Cryptosporidium are parasitic agents causing infection in a wide variety of animals including birds, reptiles and mammals. C. parvum is believed to be the major cause of disease in humans and domestic animals. The disease is acute and self-limited in immunocompetent humans. It, however, causes a more severe and potentially lethal disease in persons affected with AIDS. In spite of the morbidity of cryptosporidiosis in AIDS patients, no effective immunotherapy or chemotherapy is available at the present time to counter this disease. Moreover, the understanding of the biology and biochemistry of Cryptosporidium, as well as the pathophysiology of cryptosporidiosis is still at an early stage.
C. parvum has been classified based on its ultrastructural features as a member of the phylum Apicomplexa. "Zoites" such as sporozoites, merozoites, and tachyzoites are the invasive stages of the Apicomplexa. The zoites are extracellular and have a unique trilaminar membrane, called the pellicle, which appears to mediate the attachment of the parasite to the host cell membrane. The pellicle is associated with subpellicular structures that are involved in motility. The zoites also share an anterior apical complex composed of specialized secretory organelles (rhoptries, micronemes and dense granules). These organelles secrete products which appear to facilitate the entry of the zoite into the host cell and the generation of the parasitophorous vacuole.
The C. parvum infection is initiated by the ingestion of oocysts, the excystation of oocysts with release of sporozoites and the invasion of gut epithelial cells by sporozoites. Thereafter, the intracellular forms mature and release new daughter merozoites which reinvade the gut epithelial cells. C. parvum also has a sexual cycle. The sexual cycle of C. parvum also occurs in the gut and results in the production of sporulated oocysts, some of which may excyst before being shed. In persistent infection of an immunocompromised host, both the merozoite and the endogenously produced sporozoite may contribute to the ongoing invasion by C. parvum . The relative contribution of each stage, however, remains unclear.

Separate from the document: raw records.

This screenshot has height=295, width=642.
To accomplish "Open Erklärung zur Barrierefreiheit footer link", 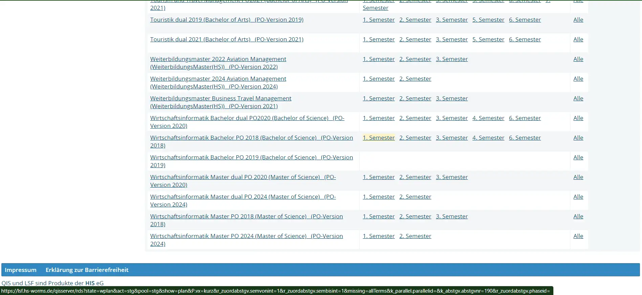I will point(87,270).
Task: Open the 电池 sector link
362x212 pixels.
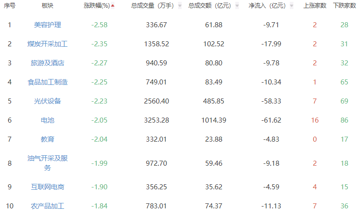Action: pos(47,120)
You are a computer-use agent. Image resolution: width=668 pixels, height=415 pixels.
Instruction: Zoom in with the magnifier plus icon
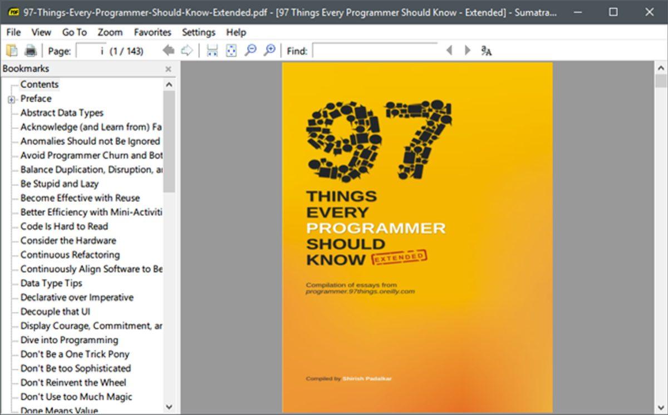tap(270, 50)
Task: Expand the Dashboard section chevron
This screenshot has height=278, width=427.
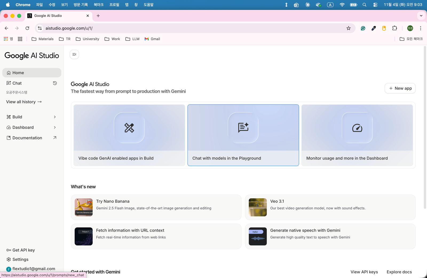Action: [x=55, y=128]
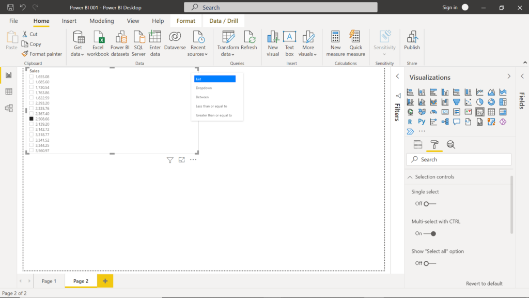Open the Modeling ribbon tab
This screenshot has width=529, height=298.
click(101, 21)
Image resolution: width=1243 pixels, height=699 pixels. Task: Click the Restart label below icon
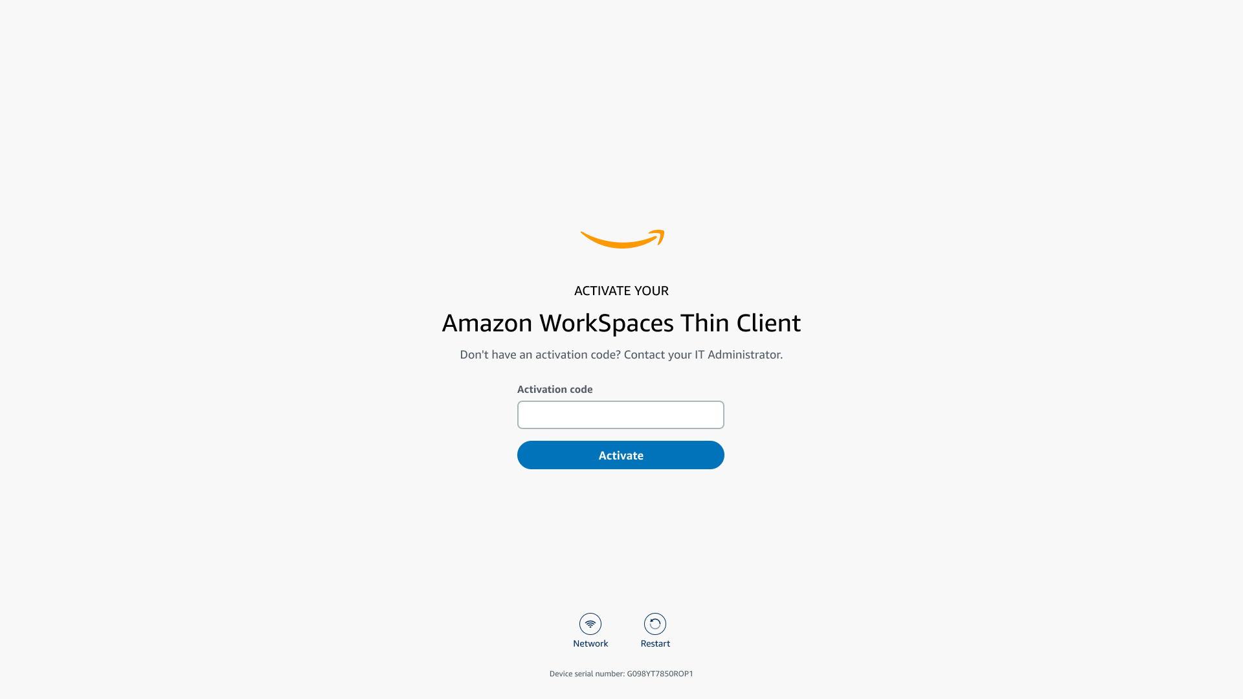[x=655, y=643]
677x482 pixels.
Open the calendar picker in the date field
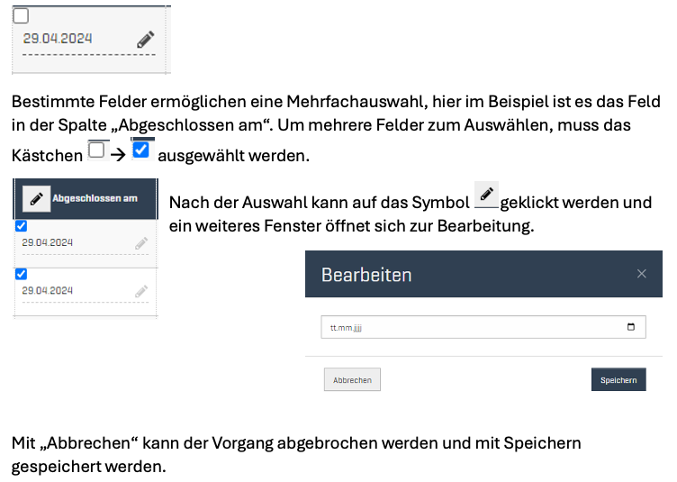(630, 327)
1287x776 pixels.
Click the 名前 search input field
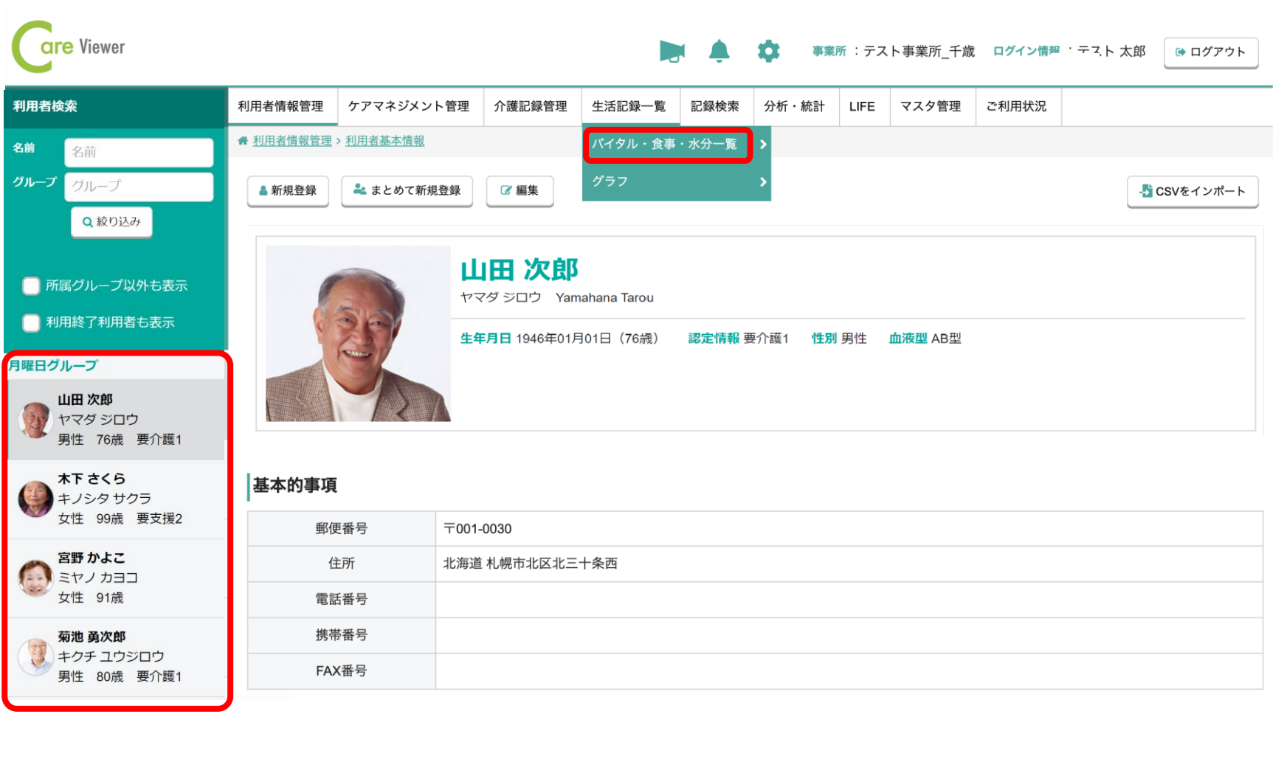[139, 152]
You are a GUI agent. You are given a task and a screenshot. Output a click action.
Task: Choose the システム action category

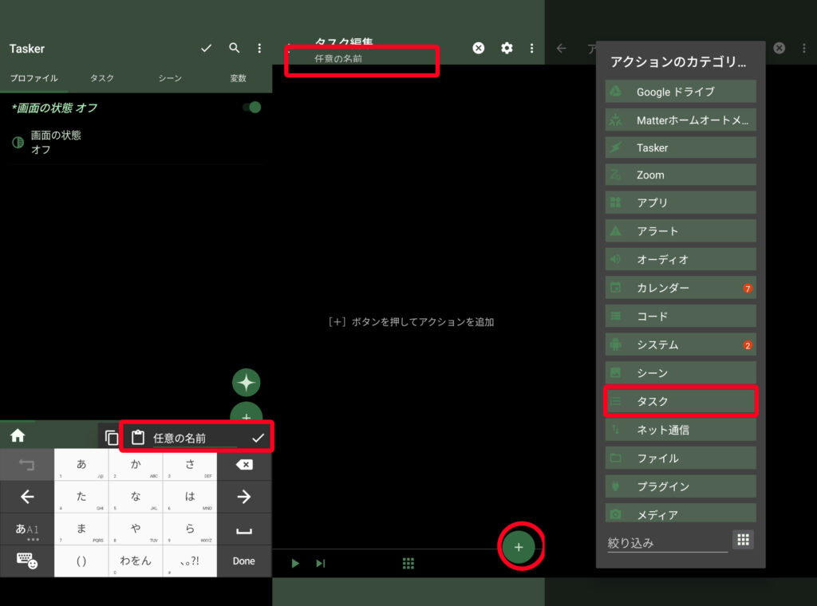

Sporozoites and merozoites are the only stages of C. parvum which are free in the gut and, therefore, accessible to neutralization by luminal antibody. In other Apicomplexan zoites, e.g., Plasmodium, Eimeria, and Toxoplasma, the pellicle and apicle complex proteins are targets of invasion-inhibiting antibodies in vitro, and neutralization antibodies in vivo. Polypeptides localized in the pellicles and apicle complex of C. parvum zoites are likely targets of endogenous host immune responses. To date, the most promising treatment for cryptosporidiosis or infection by C. parvum, is the passive oral transfer of anti-C. parvum hyperimmune bovine colostral immunoglobulin (HBC Ig). HBC Ig has been shown to react with numerous oocyst and sporozoite proteins on Western blots and to be therapeutic in neonatal mice. Whole hyperimmune bovine colostrum (HBC) has also been reported to inhibit infection by C. parvum. Duodenal infusions of HBC have been reported to ameliorate C. parvum infection in AIDS or other immunocompromised patients.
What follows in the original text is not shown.